Mike Schroder does a good job breaking everything down into bite-sized chunks. We’ve already talked about several of the updates here but a few standouts that weren’t mentioned in previous posts include the following:
- A “Beta Testing” tab was added to the plugin installation screen to help developers keep track of “features as plugins” more readily. A good example is Press This.
- The media library got a grid view. It’s currently in the alpha stage.
- Numerous updates to embeds including support for TED talks, CollegeHumor.com and Mixcloud.

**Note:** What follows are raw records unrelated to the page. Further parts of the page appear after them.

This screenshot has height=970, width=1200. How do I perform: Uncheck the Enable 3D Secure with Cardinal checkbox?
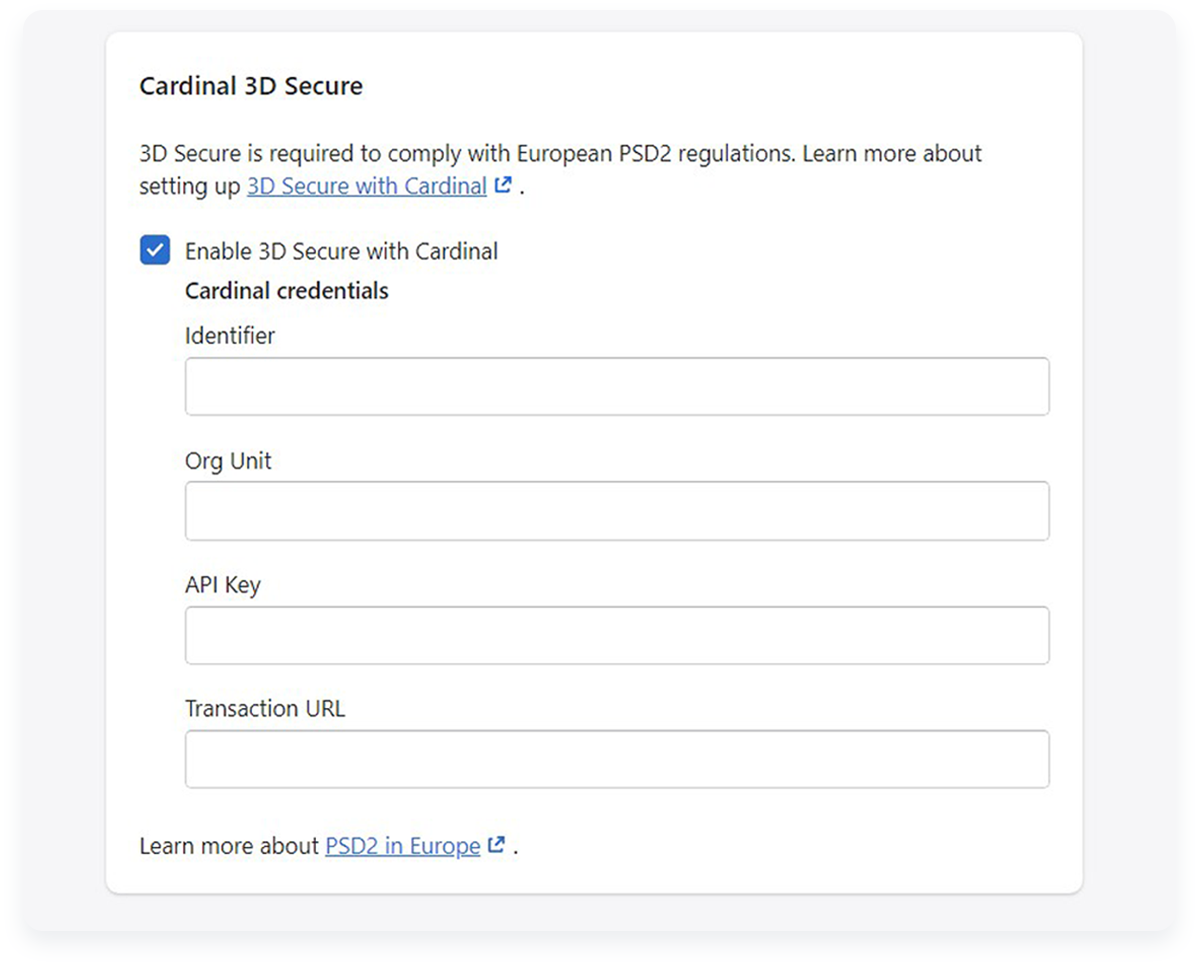pos(155,250)
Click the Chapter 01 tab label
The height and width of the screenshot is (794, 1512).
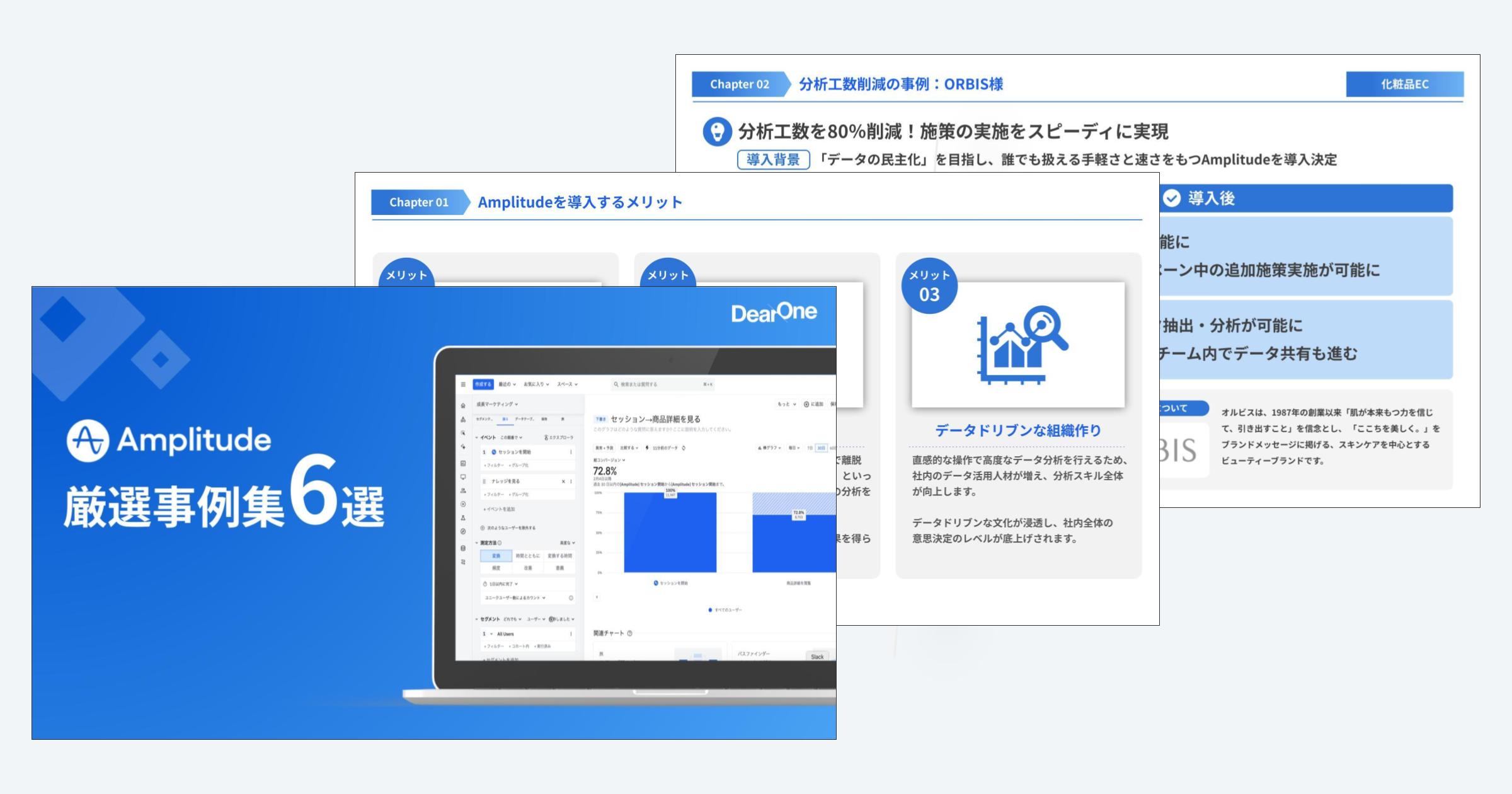[x=419, y=202]
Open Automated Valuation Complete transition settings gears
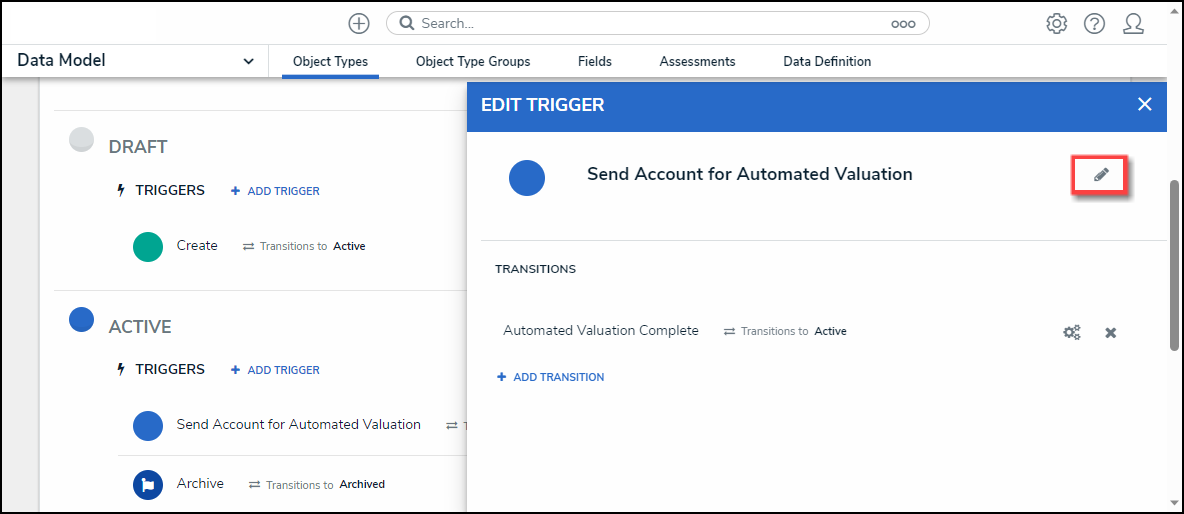The image size is (1184, 514). point(1072,332)
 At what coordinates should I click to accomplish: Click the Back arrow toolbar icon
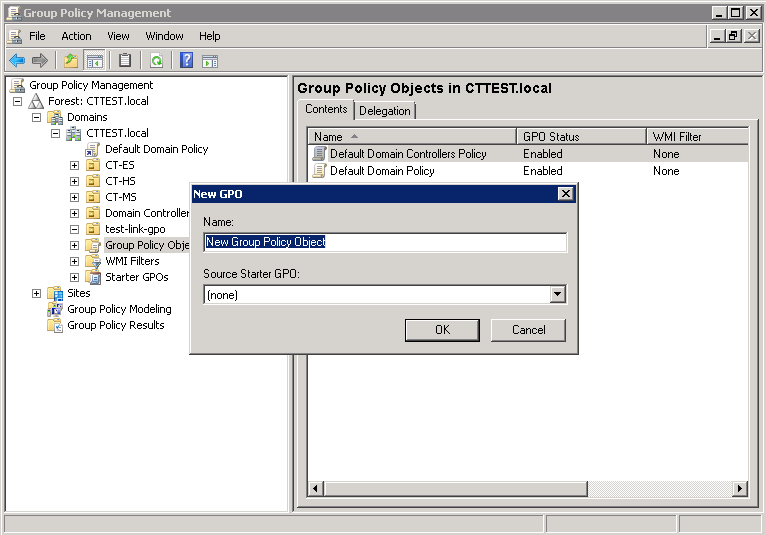click(x=17, y=60)

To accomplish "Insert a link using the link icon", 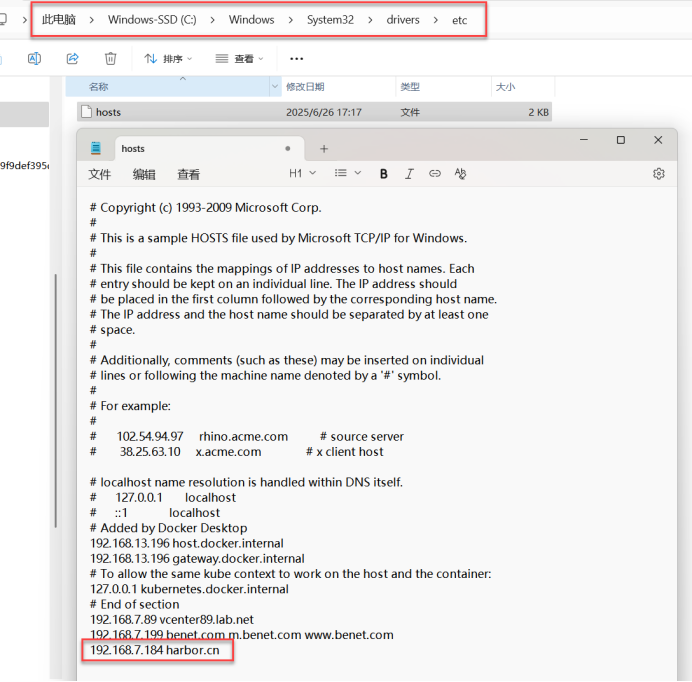I will pos(434,173).
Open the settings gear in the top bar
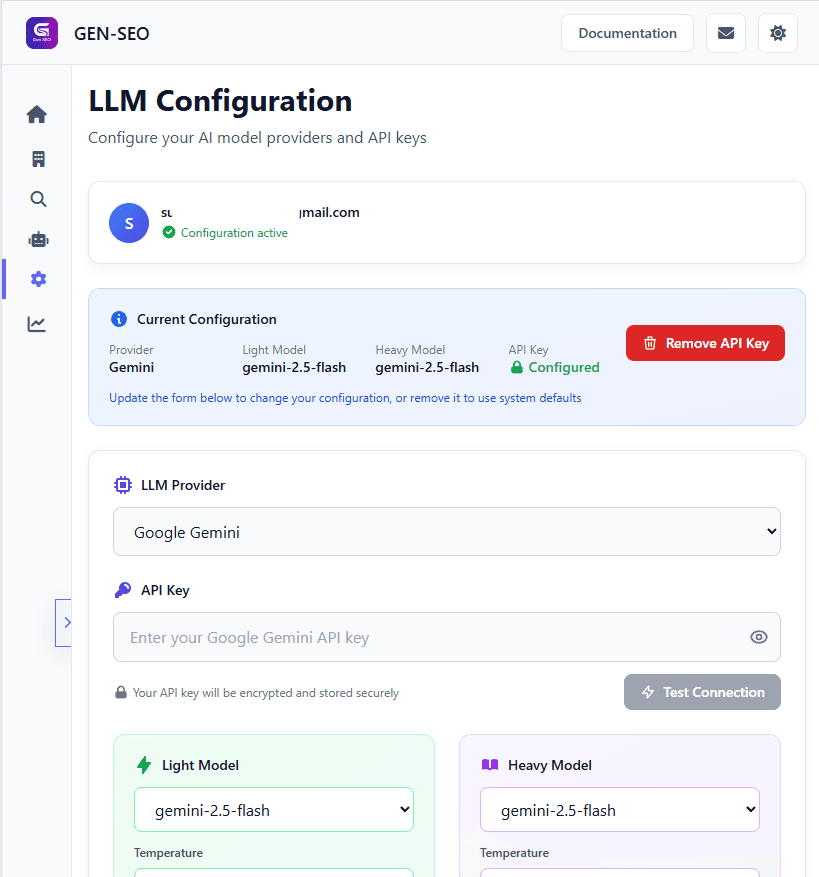This screenshot has height=877, width=819. point(777,33)
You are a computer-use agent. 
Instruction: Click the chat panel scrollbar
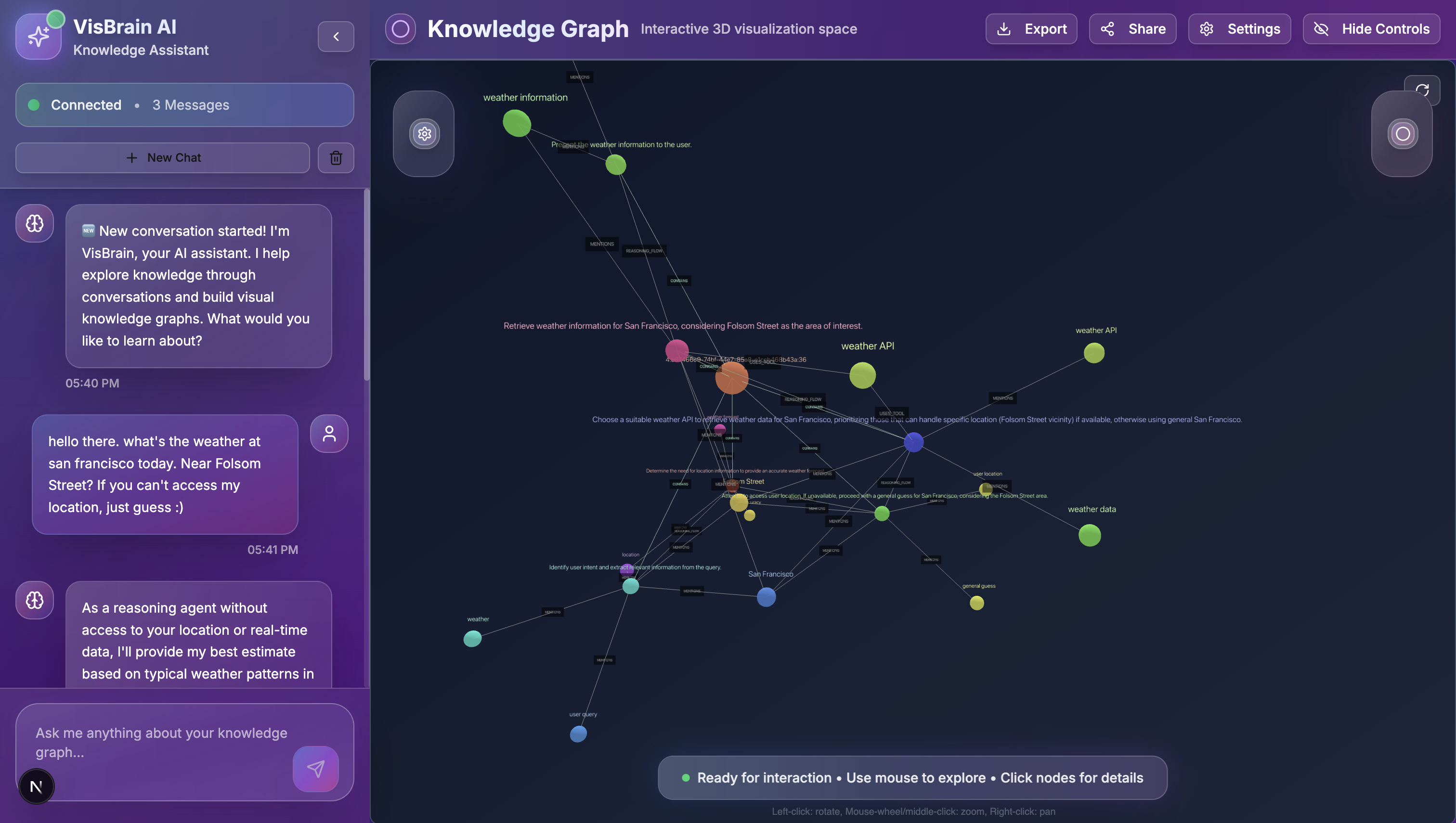pos(366,285)
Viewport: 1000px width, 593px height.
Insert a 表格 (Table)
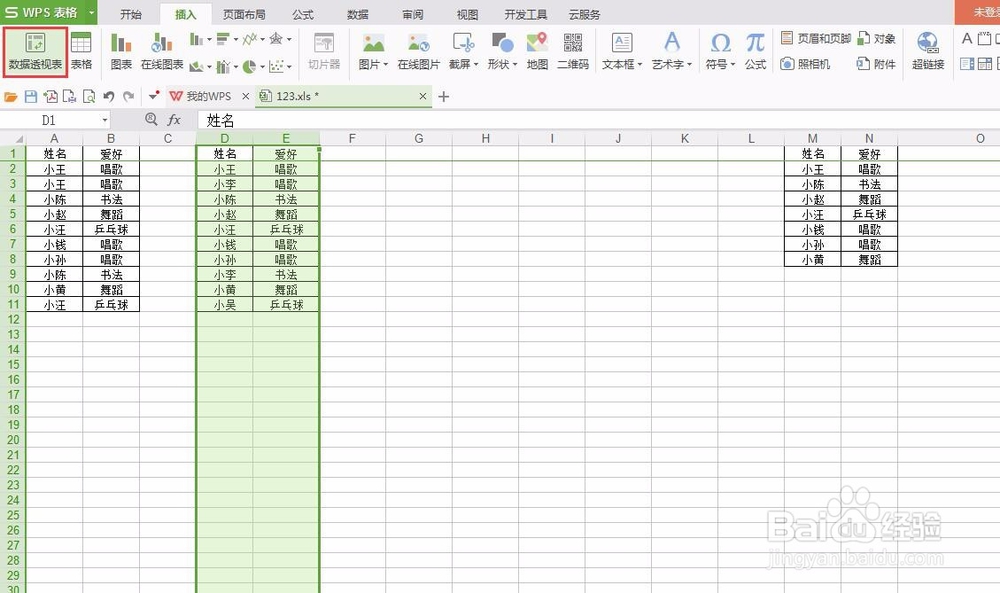(x=80, y=51)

- The addition of CSS rules to keep videos responsive no matter what theme in which they’re presented.
- Greater keyboard accessibility for the media modal.
- WP_Query modifications
- The addition of wp_spaces_regexp( ) to filter whitespace characters
- wptexturize( ) updates.
- TinyMCE updated to 4.0.28.
like_escape() No Longer Used in 4.0
The function still works with existing plugins but there will be a new function from here on out to replace it. This bit of code still works, but if you have WP_DEBUG enabled, you’ll receive an error message now, says Taylor.
In his post, he cites several examples of old code snippets from 3.9 and how it should look in 4.0. In fact, like_escape() should now be written as $wpdb-.esc_like(). He also offers some examples of alternate ways to write the code. Of course, you can opt to just leave your code alone – it’ll still work, after all, especially if you require pre-3.9 compatibility.
So, why the change in the first place? Apparently, the original bit of code wasn’t the safest nor all that secure. However, it was never “intended to be used in any security sensitive context,” says Taylor. So long as it’s used correctly, there aren’t any problems. But that didn’t stop people from using it how they shouldn’t.
Dev Chat: 6/18
At this meeting, developers discussed a wide range of issues from the customizer – which has been renamed to (Customize in Trac) the editor experience, and the plugin install experience. Other issues that made the discussion rounds included the schema changes and taxonomy.
JSON REST API V1.1 Available
The month’s developments closed with rather big announcement: the release of JSON REST API version 1.1. Ryan McCue walks us through what this means and what the release includes. He’s quick to note that the release is small and hyper focused but that’s fine by me. I really like it when an update works hard to do one thing and does it so right.
The specifics of Version 1.1 include new taxonomy and term routes, the ability to customize the API resources prefix, the addition of null as a date on draft posts, various fixes to excerpt errors, password-protected post handling fixes, the ability to set a modification date on post creation and update, as well as a variety of other bug fixes.
McCue also says that Version 1.2 is already in the works and, as always, the team sure could use some help.
That’s all she wrote for another month of WordPress Core updates. I hope you find it useful, especially if you’re thinking about throwing your hat into the development ring at some point.
What bit of Core news has you the most excited?